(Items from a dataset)

# # # # # # #

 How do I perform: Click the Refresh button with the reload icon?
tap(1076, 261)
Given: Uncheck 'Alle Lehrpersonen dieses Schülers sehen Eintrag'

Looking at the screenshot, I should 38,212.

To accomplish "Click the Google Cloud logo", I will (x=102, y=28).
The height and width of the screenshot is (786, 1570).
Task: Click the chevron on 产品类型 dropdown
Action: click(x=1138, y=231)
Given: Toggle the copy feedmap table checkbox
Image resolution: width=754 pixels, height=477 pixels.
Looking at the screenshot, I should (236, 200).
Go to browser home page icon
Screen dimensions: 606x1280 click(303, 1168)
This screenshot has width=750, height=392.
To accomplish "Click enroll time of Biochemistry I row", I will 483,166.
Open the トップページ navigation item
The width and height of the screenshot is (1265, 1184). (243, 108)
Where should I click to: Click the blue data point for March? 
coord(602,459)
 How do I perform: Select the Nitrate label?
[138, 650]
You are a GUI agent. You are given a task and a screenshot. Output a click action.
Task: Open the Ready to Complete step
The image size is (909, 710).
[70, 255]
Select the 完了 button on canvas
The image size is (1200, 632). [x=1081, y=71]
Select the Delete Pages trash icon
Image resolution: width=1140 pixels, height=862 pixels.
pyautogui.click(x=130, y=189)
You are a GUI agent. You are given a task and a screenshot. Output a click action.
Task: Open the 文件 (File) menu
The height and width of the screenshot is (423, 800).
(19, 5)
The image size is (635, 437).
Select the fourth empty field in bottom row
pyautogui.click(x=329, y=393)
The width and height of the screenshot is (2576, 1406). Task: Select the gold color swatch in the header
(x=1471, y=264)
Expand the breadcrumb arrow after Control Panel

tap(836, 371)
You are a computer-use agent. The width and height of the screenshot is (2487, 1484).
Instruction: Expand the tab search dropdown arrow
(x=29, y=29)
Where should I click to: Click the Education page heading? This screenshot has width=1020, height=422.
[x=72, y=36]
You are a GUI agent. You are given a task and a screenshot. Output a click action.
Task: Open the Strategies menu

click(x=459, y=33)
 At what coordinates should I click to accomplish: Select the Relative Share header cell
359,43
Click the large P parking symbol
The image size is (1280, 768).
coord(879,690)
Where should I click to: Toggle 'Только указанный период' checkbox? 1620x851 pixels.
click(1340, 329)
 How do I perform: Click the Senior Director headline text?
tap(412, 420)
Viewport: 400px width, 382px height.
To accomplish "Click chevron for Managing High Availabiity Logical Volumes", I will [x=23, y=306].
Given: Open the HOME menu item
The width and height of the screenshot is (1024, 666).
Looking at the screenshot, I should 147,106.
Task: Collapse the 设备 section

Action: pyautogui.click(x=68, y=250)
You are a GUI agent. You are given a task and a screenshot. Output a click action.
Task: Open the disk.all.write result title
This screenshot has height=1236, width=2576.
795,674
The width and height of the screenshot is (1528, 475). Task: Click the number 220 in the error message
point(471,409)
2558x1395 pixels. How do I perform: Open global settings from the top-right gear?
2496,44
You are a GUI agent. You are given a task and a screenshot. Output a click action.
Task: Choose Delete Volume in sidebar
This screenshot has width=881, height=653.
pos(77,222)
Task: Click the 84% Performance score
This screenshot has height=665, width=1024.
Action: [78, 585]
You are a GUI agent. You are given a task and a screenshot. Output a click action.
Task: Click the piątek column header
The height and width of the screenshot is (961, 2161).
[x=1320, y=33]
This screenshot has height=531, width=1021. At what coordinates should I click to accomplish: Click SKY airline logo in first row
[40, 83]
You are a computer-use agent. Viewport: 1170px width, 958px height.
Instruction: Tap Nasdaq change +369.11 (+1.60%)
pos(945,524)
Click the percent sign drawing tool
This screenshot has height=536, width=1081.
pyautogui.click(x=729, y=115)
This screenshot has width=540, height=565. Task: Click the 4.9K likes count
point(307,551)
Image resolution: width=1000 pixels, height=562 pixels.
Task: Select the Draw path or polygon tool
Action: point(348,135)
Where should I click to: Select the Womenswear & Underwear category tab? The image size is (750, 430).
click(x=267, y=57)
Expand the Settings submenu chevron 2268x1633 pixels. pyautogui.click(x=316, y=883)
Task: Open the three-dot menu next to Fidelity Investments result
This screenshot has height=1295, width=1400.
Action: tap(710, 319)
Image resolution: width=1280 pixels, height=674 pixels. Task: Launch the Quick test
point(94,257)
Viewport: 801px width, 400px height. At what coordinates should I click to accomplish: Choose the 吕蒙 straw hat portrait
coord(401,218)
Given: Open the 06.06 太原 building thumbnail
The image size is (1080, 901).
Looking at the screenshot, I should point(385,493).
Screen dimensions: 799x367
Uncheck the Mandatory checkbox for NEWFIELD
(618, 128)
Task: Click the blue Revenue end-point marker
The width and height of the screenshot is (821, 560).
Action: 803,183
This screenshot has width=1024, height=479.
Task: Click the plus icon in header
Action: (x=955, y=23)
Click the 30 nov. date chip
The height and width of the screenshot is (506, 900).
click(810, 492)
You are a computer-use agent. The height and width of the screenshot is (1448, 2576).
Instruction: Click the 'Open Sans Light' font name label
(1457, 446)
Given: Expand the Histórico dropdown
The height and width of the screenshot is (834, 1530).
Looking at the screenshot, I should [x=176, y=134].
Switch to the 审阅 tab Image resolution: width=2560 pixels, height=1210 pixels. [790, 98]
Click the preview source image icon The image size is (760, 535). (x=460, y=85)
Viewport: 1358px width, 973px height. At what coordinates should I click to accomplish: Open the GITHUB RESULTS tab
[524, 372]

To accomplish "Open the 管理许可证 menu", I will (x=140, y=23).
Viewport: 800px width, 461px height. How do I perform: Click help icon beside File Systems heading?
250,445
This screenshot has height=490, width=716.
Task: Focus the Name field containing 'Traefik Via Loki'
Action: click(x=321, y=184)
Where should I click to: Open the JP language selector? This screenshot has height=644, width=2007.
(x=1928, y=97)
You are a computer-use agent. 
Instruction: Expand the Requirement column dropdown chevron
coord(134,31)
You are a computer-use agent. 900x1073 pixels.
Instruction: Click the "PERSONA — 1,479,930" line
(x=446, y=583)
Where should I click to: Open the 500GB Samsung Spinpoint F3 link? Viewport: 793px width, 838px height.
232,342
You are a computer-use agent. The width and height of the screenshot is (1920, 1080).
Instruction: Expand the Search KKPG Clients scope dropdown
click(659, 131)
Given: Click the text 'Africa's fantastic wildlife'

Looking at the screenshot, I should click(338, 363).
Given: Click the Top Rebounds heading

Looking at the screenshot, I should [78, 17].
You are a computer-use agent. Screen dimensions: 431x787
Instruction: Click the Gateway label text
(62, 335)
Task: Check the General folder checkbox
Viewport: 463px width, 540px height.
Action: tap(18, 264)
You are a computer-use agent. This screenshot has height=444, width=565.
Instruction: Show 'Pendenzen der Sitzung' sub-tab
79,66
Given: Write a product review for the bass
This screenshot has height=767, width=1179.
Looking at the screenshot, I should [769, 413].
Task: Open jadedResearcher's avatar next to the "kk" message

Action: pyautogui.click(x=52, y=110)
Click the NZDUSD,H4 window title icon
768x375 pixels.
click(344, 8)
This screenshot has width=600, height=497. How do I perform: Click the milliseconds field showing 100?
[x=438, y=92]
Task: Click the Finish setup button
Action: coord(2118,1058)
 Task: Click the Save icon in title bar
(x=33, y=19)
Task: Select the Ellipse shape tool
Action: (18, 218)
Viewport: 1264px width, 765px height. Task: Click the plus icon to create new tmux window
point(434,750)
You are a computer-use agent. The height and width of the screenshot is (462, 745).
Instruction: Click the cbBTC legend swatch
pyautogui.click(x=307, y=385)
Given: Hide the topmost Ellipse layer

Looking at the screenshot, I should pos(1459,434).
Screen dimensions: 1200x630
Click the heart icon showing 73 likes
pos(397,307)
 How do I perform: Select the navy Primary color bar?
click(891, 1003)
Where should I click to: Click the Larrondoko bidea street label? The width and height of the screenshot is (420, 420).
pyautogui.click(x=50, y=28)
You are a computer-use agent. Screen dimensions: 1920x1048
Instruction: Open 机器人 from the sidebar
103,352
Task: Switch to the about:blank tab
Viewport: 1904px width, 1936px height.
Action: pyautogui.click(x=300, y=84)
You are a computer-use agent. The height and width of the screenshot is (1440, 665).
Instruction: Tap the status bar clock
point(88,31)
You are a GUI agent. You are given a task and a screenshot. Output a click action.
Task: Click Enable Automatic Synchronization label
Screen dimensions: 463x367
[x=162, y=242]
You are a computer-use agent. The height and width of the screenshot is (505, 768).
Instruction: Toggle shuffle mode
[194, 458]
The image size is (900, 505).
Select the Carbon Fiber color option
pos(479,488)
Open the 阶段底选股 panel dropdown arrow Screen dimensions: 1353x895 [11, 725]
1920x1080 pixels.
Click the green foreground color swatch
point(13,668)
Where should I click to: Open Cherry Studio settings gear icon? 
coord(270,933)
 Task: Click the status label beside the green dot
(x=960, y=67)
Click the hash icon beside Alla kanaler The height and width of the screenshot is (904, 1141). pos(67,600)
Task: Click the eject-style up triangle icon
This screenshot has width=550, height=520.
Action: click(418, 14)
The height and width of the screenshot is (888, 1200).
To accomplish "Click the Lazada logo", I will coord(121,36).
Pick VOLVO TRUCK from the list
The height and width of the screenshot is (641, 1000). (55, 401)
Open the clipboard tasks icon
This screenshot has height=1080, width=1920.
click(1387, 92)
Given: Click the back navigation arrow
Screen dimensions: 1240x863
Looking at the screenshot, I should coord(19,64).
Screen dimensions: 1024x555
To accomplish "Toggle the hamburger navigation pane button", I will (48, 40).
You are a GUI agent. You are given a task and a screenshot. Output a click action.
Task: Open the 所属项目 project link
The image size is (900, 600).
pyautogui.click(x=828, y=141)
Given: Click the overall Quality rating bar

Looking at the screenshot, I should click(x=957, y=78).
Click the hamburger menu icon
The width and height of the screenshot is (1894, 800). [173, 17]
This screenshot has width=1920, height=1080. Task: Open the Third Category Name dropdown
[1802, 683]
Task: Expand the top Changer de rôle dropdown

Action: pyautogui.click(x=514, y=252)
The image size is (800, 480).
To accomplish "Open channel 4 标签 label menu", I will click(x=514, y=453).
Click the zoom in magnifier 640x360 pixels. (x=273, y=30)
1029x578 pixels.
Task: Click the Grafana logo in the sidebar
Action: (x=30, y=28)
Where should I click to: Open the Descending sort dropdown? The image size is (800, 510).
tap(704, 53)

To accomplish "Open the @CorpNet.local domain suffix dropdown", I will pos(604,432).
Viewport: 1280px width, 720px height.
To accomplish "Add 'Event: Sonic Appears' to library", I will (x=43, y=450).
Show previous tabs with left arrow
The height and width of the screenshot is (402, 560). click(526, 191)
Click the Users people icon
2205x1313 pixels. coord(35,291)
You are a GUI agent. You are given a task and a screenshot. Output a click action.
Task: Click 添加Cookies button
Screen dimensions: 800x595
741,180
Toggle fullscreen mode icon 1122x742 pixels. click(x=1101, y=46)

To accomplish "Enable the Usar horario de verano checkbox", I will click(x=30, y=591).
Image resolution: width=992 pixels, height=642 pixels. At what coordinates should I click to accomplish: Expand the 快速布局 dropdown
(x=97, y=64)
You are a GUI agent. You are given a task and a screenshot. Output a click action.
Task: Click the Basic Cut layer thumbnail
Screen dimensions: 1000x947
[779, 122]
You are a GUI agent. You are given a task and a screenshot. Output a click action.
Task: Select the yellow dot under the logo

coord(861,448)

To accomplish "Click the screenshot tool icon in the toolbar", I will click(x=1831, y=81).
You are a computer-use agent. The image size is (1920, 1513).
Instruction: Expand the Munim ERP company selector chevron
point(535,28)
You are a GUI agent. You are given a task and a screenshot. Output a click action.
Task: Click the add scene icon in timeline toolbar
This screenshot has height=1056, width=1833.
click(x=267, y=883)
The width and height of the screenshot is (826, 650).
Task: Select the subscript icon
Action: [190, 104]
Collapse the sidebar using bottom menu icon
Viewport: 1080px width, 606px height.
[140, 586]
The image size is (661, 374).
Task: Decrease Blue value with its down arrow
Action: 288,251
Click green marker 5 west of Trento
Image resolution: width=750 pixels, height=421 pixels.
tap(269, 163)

# # # # # # #

> _Your objective_:
Reproduce the material between the line holding "Click the Users people icon" and the line holding "will click(x=30, y=591).", inclusive, keeping every line exactly as it stands.

> _Response to this task_:
Click the Users people icon
2205x1313 pixels. coord(35,291)
You are a GUI agent. You are given a task and a screenshot. Output a click action.
Task: Click 添加Cookies button
Screen dimensions: 800x595
741,180
Toggle fullscreen mode icon 1122x742 pixels. click(x=1101, y=46)

To accomplish "Enable the Usar horario de verano checkbox", I will click(x=30, y=591).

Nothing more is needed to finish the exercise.